WHAT NEEDS TO BE DONE:
Please copy exactly the line that contains "You are a computer-use" and every line after it through the end of the records, leaving the pictures out.

|---|

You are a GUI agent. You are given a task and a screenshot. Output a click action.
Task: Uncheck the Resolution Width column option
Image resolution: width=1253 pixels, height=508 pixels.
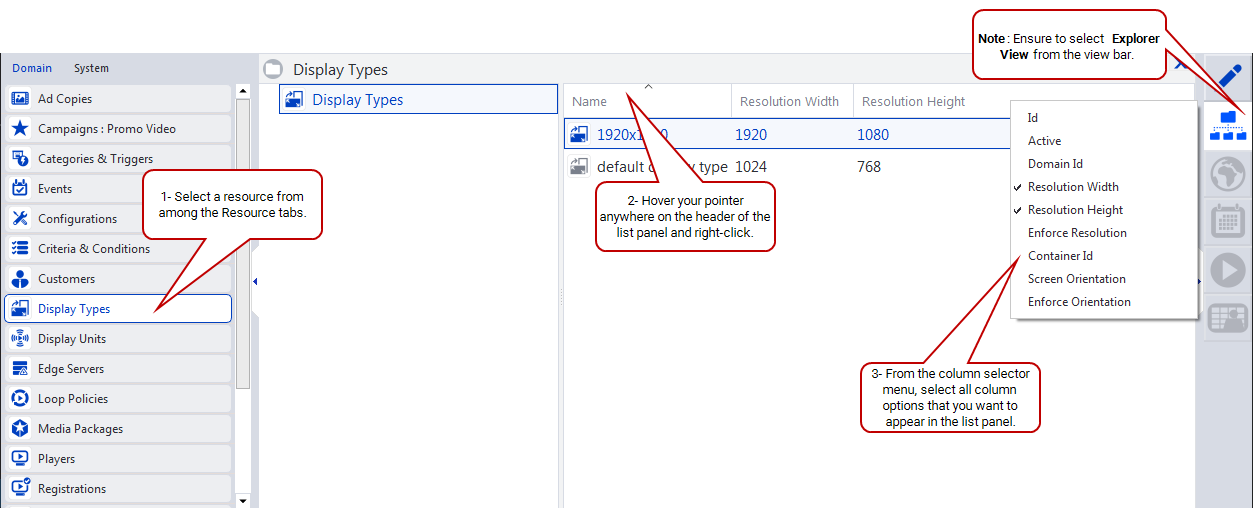point(1073,187)
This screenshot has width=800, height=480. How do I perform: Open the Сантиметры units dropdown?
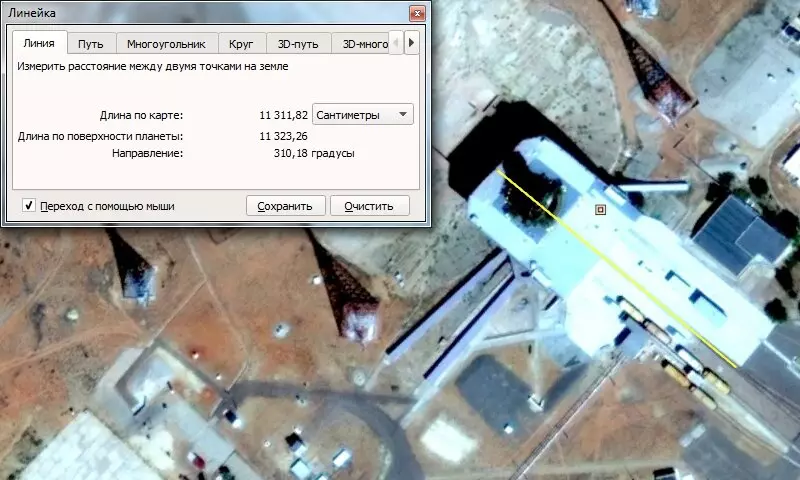363,115
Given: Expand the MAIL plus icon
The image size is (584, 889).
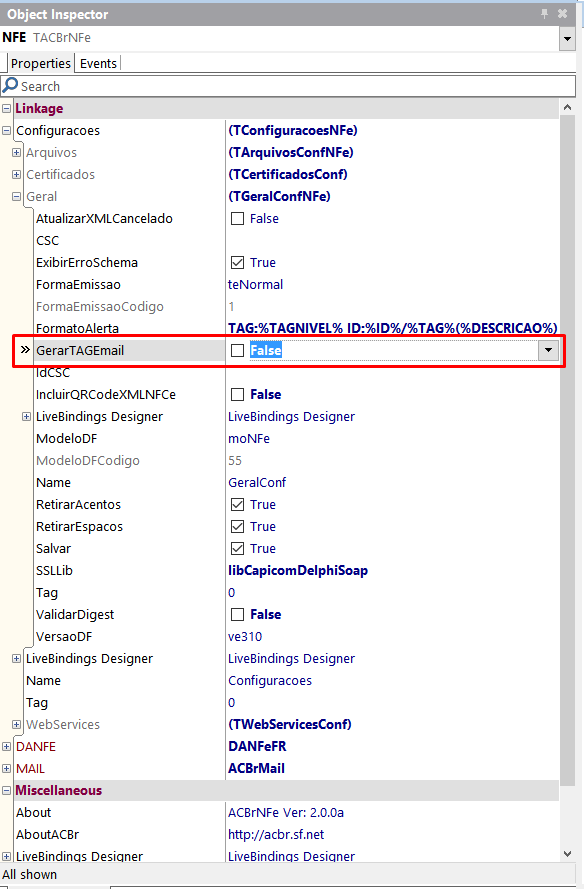Looking at the screenshot, I should point(6,769).
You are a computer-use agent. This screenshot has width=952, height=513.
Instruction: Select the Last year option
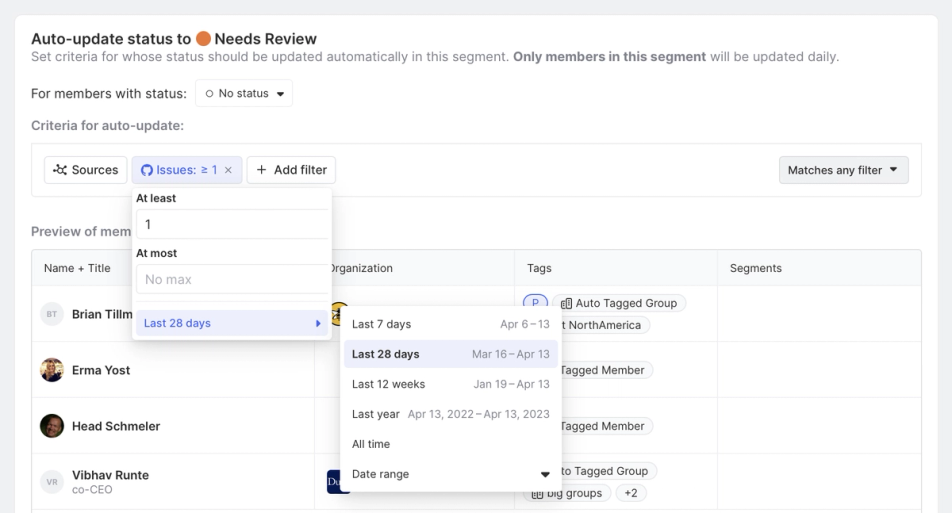point(451,414)
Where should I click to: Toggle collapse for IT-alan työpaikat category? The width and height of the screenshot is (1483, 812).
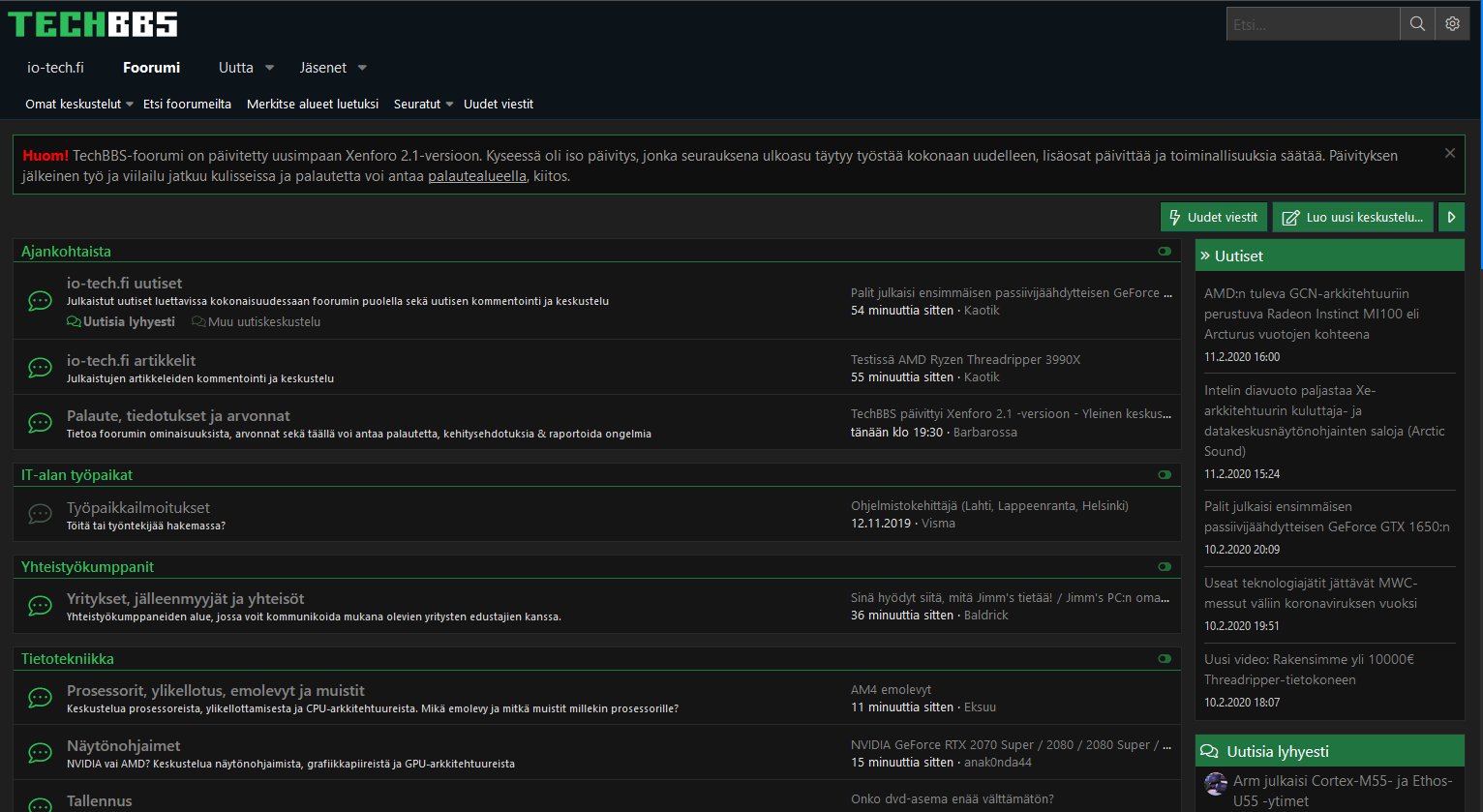click(1165, 475)
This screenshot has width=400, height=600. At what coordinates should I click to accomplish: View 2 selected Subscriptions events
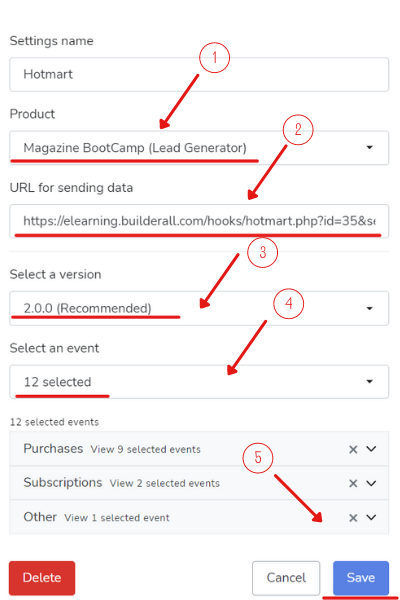[165, 483]
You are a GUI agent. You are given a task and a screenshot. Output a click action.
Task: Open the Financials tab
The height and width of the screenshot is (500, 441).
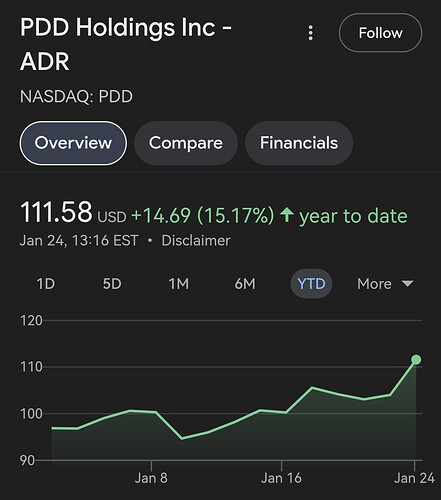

|---|

TASK SOLUTION:
You are a computer-use agent. This screenshot has width=952, height=513.
Instruction: Select the Last year option
point(451,414)
Where should I click to: Toggle collapse for IT-alan työpaikat category? The width and height of the screenshot is (1483, 812).
click(1165, 475)
This screenshot has width=400, height=600. At what coordinates should I click to accomplish: View 2 selected Subscriptions events
[165, 483]
You are a GUI agent. You are given a task and a screenshot. Output a click action.
Task: Open the Financials tab
The height and width of the screenshot is (500, 441).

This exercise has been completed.